Linezolid and tedizolid are recommended in multiple guidelines, with the highest recommendation level being IA,17,18 each scoring 12 points. Contezolid currently lacks guideline recommendations, and if strictly evaluated according to the Rapid Guideline scoring criteria, it only scores 3 points. However, contezolid has been approved in China for the treatment of cSSTIs, and a Chinese phase III clinical trial comparing it with linezolid has confirmed its non-inferiority to linezolid in both the full analysis population and the clinically evaluable population.15 This indicates that the drug has an officially approved indication and strong evidence from evidence-based medicine supporting its clinical value. Therefore, following the a priori rule established in the methods section, the “Guideline Recommendation” score for contezolid was assigned 9 points.

Clinical Efficacy

The primary efficacy endpoint was the clinical cure rate. Secondary efficacy endpoints included the clinical microbiological success rate or microbiological eradication rate. A systematic review and network meta-analysis showed that linezolid had a higher clinical cure rate than vancomycin in treating MRSA-related cSSTIs, with no significant difference in clinical microbiological success rates between the two drugs; the clinical cure rate of tedizolid was not significantly different from that of linezolid.9 A phase III clinical trial conducted in Japan used linezolid as a comparator to evaluate the efficacy and safety of tedizolid in adult patients with SSTIs; the results showed that the microbiological eradication rate of tedizolid was not significantly different from linezolid in the microbiologically evaluable MRSA population.20 A phase III clinical trial in China used linezolid as a comparator to evaluate the efficacy and safety of contezolid in adult patients with cSSTIs; the results showed that the clinical cure rate and microbiological eradication rate of contezolid were not significantly different from those of linezolid in both the full analysis set and the clinically evaluable population.15

In summary, linezolid, tedizolid, and contezolid each received a score of 6 for the primary efficacy endpoint and a score of 4 for the secondary efficacy endpoint.

The efficacy scoring results are presented in Table 5.

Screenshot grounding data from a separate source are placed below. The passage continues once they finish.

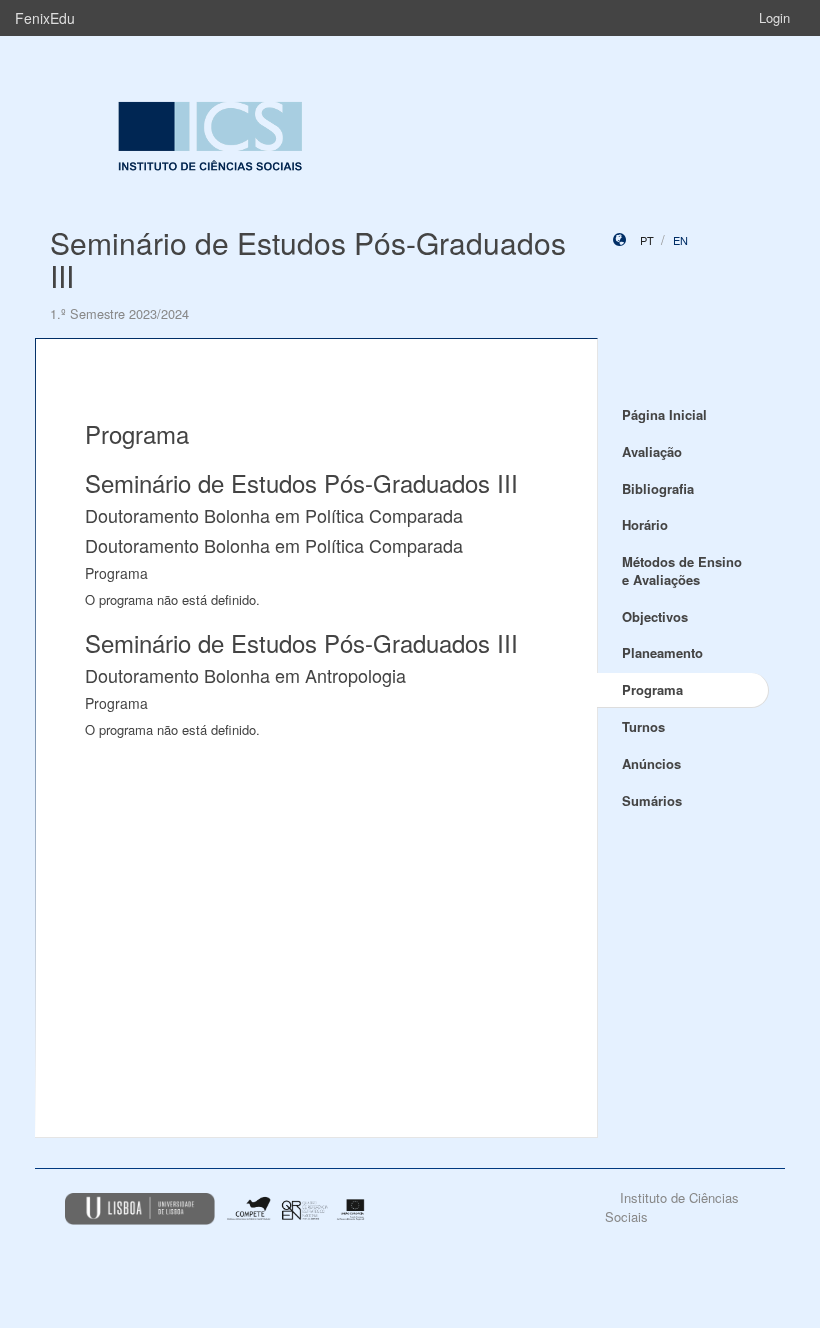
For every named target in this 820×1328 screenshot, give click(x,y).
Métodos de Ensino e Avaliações (682, 571)
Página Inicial (664, 414)
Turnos (643, 726)
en (680, 240)
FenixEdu (45, 18)
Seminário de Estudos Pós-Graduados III (308, 259)
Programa (652, 689)
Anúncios (651, 763)
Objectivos (655, 616)
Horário (645, 524)
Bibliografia (658, 488)
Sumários (652, 800)
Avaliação (652, 451)
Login (774, 17)
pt (647, 240)
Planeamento (662, 652)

Table 5 Efficacy Score Results

Safety (25 Points) Adverse Events

The severity of adverse events was graded according to the Common Terminology Criteria for Adverse Events version 5.0 (CTCAE v5.0). The assessment of adverse events was primarily based on the drug labels and Phase III clinical trial data. Additionally, data from spontaneous reporting systems (the VigiAccess database and the FAERS; data extraction date: June 1, 2025) were consulted for supplementary information. It is important to note that such spontaneous data are subject to limitations including under-reporting and confounding by drug utilization, and cannot reflect true incidence rates; therefore, they were not incorporated into the scoring system.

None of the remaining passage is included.